**Data listing**

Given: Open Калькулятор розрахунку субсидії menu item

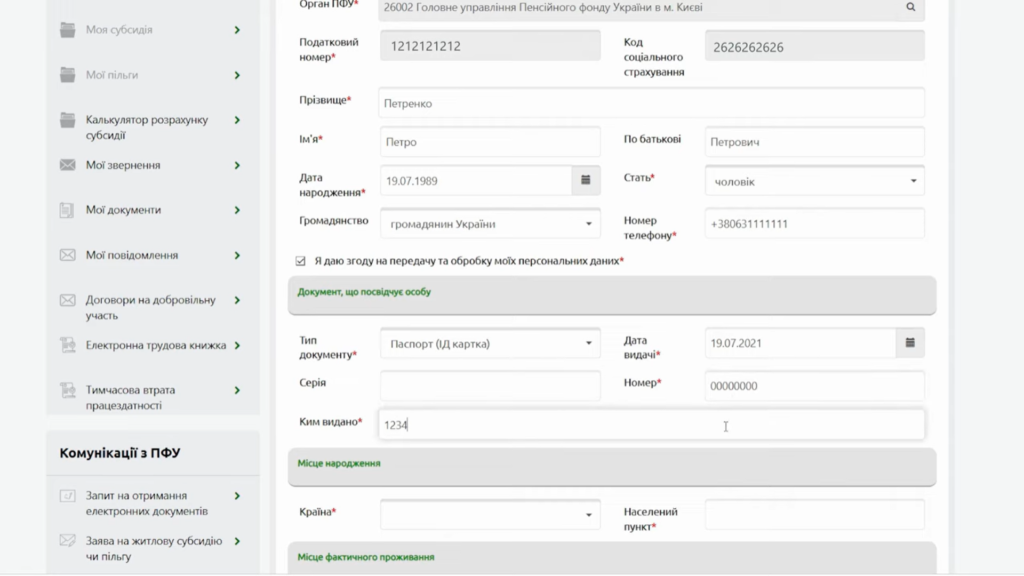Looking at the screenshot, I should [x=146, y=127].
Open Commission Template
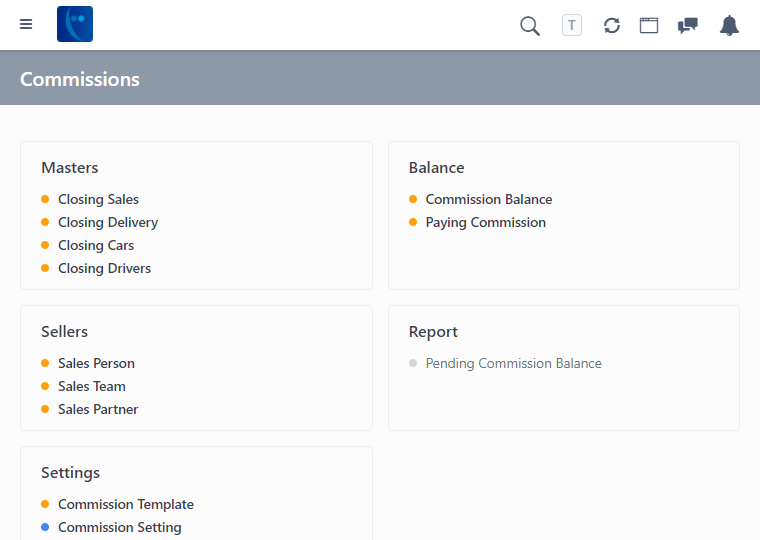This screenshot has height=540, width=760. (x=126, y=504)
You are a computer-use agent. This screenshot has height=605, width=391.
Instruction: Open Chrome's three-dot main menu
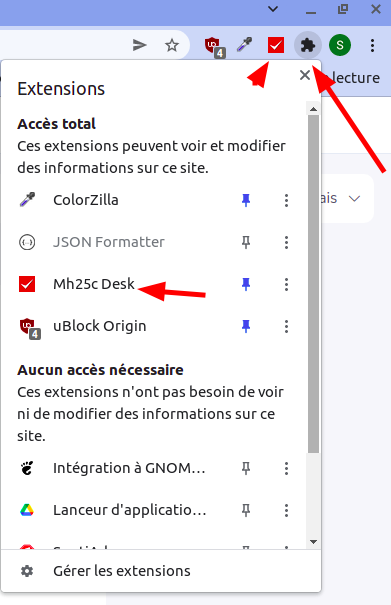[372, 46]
* * *
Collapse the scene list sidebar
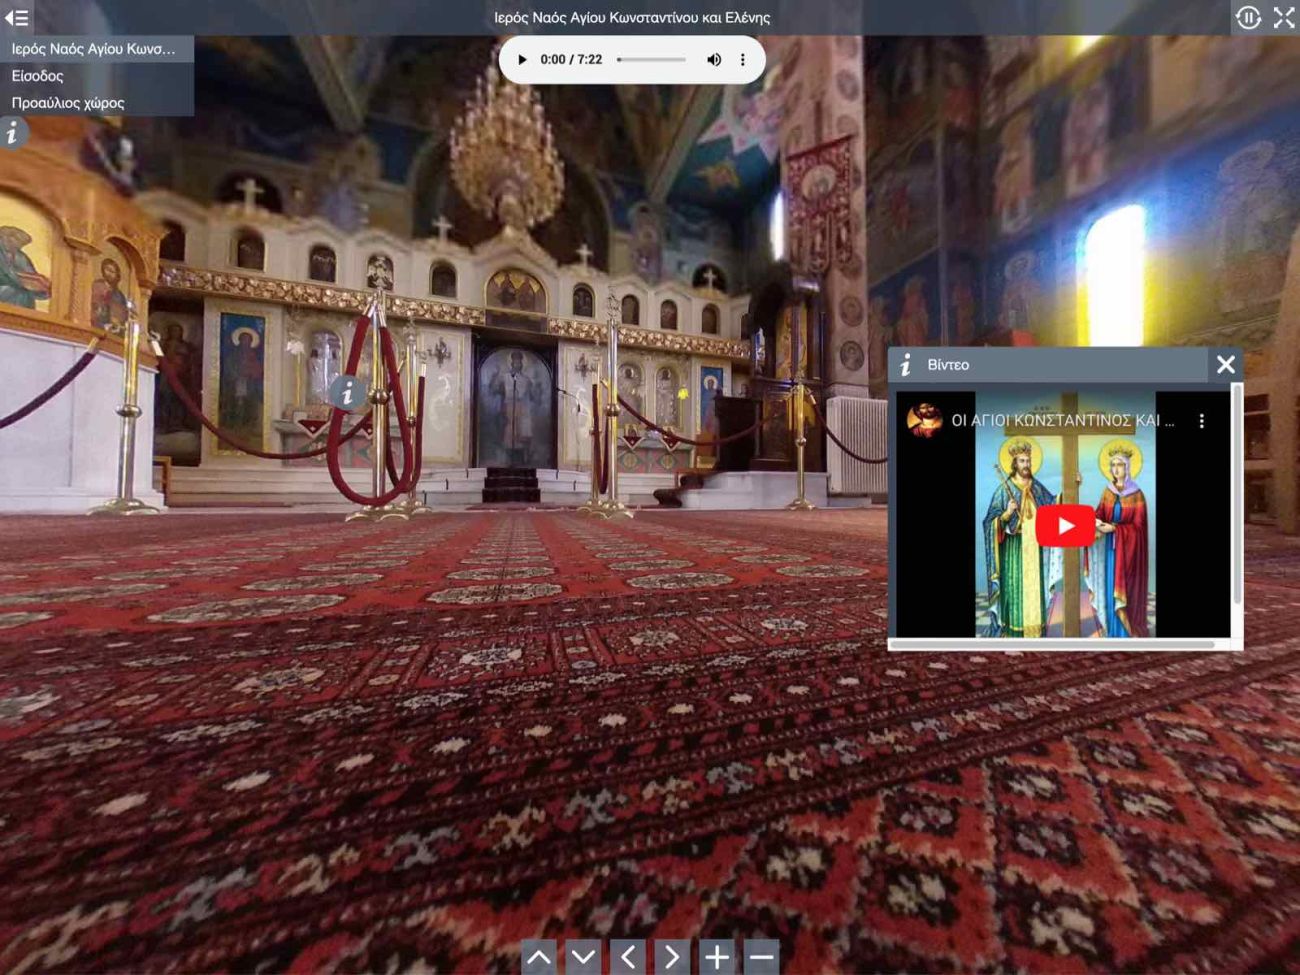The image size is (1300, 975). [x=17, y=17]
--
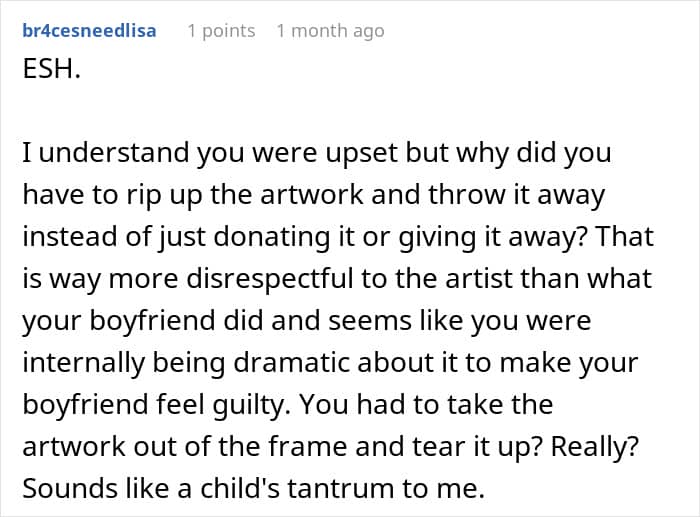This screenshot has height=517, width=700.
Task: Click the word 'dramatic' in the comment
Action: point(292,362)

**What is asked**
Tally the lines in the items above that contain the string "menu", and reply with the number alone.

**Response to this task**
2